A internacionalização do RMB  faz-se de forma prudente  nas transacções financeiras. Em Agosto de  2010, os estabelecimentos financeiros   estrangeiros, entre os quais os bancos de compensação de Hong Kong   e de Macau, bancos estrangeiros que participam  no programa de pagamentos das transacções comerciais  em RMB  e bancos centrais estrangeiros  envolvidos  nas BSAs com o PBoC foram autorizados a investir sobre o mercado interbancário onshore estando porém submetidos a dadas quotas . Em Janeiro de 2011, o PBoC lançou um programa  piloto autorizando as empresas chinesas a efectuarem investimentos directos no estrangeiro em RMB

Os depósitos em RMB em Hong Kong progrediram rapidamente desde 2010, motivadas pela antecipação  de apreciação  do RMB. Em Outubro de 2011, os depósitos atingiam já 96 mil milhões  (618 milhares de milhões de RMB) ou seja cerca de 10% do total dos depósitos bancários em Hong Kong contra 1% em 2010. Se estes depósitos são principalmente devidos às empresas envolvidas nas transacções comerciais transfronteiriças em RMB ( dois terços dos depósitos) eles estão também  relacionados  com os particulares residentes em Hong Kong. Com o programa “Personal Renmimbi Business” ,lançado em 2004,  os residentes de Hong Kong  podem abrir contas bancárias em RMB  e nelas colocarem somas resultantes de operações de câmbio (limitadas a 20.000 RMB por dia e por pessoa)  ou a colocações  provenientes da China , limitadas a 80.000 RMB por dia e por pessoa.

6.3 Factores políticos e financeiros no IDE da China

Antes de 1999, a  China tinha já liberalizado as  transacções comerciais da sua  balança de pagamentos enquanto que as operações financeiras, principalmente  as saídas de capitais, eram ainda limitadas. Apenas os bancos estatais estavam  autorizados a colocar os seus activos no exterior, num  quadro regulamentar muito apertado  enquanto que os indivíduos e  as sociedades não financeiras  estavam proibidos  de investir no exterior.
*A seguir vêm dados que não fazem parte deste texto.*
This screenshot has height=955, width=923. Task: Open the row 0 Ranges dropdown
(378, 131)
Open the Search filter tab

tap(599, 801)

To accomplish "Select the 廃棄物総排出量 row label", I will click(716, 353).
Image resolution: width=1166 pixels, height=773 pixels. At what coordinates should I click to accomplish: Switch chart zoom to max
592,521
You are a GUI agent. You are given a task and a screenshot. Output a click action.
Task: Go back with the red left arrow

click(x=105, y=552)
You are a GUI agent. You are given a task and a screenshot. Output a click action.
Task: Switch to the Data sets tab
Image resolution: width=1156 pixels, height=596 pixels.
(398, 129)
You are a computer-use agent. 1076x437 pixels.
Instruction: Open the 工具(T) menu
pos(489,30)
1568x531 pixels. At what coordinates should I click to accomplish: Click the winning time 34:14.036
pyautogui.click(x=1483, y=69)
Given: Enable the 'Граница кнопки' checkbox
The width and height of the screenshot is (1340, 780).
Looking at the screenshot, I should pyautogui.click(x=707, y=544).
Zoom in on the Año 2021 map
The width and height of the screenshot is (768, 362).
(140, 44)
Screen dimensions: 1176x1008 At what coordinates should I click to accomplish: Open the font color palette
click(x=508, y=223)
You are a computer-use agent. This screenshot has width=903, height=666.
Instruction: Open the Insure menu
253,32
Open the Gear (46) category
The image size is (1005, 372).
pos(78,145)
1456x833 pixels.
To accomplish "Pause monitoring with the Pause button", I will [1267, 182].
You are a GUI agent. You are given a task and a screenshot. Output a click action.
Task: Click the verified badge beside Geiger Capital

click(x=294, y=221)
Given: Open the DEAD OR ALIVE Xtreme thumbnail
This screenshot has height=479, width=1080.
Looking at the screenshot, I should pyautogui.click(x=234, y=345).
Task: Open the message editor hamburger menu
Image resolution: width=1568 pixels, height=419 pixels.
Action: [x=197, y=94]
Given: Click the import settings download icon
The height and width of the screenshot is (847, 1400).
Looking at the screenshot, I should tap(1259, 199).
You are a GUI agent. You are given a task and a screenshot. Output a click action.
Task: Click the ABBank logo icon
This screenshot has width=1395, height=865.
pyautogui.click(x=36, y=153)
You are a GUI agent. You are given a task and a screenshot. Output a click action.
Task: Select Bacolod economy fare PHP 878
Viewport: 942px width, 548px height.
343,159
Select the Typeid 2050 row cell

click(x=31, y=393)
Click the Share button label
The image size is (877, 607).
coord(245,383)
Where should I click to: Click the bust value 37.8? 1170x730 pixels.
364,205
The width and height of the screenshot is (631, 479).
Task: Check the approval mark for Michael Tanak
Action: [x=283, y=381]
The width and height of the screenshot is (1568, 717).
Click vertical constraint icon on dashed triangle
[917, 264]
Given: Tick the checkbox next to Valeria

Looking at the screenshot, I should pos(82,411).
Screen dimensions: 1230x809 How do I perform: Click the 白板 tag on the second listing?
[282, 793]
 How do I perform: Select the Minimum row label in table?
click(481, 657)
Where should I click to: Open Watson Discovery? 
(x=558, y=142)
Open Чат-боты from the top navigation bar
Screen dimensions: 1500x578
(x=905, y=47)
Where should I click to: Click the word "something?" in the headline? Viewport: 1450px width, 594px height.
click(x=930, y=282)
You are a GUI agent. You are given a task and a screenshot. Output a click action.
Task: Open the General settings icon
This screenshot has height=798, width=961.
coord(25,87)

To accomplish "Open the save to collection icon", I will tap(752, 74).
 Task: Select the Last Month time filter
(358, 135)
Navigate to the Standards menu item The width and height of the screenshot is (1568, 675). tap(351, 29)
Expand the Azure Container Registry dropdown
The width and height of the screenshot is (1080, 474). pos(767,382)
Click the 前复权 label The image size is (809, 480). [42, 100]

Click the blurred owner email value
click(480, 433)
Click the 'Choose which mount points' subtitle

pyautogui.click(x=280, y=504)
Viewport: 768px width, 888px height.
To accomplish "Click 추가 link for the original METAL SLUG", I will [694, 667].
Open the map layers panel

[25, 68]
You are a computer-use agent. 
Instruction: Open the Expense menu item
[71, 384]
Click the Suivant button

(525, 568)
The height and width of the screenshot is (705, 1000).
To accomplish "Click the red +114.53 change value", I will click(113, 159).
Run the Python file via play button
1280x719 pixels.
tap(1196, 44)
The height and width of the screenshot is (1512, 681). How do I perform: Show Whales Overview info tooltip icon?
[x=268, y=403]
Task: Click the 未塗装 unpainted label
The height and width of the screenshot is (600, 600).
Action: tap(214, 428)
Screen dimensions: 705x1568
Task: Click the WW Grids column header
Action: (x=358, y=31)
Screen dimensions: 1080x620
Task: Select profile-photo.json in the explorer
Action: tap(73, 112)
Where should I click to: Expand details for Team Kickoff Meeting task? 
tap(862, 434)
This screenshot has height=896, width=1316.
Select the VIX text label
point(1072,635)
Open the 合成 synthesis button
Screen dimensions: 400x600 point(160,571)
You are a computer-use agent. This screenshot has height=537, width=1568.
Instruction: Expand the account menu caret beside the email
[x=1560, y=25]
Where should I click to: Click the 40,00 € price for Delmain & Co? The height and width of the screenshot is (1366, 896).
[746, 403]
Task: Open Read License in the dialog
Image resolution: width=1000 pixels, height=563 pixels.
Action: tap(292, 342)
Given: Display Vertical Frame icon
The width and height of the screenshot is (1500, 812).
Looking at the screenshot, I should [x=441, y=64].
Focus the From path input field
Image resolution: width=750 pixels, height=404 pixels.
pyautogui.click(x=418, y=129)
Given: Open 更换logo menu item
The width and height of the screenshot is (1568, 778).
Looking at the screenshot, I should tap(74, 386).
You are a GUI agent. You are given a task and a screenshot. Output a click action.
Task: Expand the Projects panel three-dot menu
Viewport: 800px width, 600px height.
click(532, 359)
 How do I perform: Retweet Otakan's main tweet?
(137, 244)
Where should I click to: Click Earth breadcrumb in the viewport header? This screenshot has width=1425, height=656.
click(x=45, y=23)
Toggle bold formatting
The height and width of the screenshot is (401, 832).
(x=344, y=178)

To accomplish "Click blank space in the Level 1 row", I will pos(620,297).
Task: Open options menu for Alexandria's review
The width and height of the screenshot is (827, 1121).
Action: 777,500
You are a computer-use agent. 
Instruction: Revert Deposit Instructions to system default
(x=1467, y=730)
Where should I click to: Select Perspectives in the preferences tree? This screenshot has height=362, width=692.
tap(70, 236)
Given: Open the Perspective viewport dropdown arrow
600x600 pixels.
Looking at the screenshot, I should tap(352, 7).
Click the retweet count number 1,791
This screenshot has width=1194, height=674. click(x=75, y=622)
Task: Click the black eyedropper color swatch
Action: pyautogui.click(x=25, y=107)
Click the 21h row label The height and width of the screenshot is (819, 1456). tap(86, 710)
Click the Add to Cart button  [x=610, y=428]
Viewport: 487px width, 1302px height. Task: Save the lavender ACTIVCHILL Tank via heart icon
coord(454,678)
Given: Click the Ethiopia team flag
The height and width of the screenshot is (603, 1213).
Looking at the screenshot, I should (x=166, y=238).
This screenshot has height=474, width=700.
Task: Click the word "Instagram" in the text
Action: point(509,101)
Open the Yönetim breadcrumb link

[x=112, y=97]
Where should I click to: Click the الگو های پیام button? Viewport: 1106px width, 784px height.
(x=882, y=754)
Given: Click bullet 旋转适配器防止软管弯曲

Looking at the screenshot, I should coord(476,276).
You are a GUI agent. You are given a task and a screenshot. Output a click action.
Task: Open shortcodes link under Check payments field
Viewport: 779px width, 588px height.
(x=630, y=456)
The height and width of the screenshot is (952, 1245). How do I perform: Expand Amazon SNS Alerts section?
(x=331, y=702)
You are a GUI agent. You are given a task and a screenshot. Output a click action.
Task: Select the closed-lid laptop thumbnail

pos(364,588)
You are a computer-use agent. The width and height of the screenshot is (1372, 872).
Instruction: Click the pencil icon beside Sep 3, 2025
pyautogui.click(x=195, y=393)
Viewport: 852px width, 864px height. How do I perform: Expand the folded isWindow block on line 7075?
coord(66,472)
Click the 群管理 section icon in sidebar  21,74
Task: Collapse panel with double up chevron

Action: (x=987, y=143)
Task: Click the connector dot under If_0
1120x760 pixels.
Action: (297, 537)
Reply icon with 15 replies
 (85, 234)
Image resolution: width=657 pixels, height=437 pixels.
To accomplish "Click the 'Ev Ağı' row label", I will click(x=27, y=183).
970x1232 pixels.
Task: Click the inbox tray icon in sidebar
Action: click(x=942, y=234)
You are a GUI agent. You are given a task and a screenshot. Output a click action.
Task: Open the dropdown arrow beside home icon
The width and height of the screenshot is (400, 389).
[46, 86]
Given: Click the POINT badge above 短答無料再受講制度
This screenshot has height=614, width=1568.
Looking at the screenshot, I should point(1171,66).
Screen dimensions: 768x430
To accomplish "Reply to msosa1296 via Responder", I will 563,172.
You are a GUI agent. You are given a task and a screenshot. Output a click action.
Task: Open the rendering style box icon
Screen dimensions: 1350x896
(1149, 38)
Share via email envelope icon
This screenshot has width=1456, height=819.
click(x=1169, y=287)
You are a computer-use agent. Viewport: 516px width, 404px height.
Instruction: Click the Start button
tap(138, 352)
O IDE  chinês começou a crescer no início de 2000, sob o impulso da estratégia das autoridades chinesas destinadas a conquistar o mercado mundial. Tratava-se  sobretudo de  incentivar a actividade das  empresas chinesas  no exterior a fim de melhorar o acesso aos recursos (naturais e mão de obra) para aumentar a competitividade do país. Esta abordagem  inscrevia-se    nas  preocupações do governo chinês  em  garantir o acesso aos recursos naturais e para manter as quotas de mercado da China no que se refere às suas exportações.  De um ponto de vista macroeconómico, desde 2005, num contexto de valorização gradual do renminbi (RMB) e de excedentes significativos  da conta corrente foi operado  um abrandamento das  restrições sobre as saídas dos fluxos de capital para assim reduzir a pressão para a apreciação da taxa de câmbio do  RMB e manter as  reservas estrangeiras em  níveis mais sustentáveis.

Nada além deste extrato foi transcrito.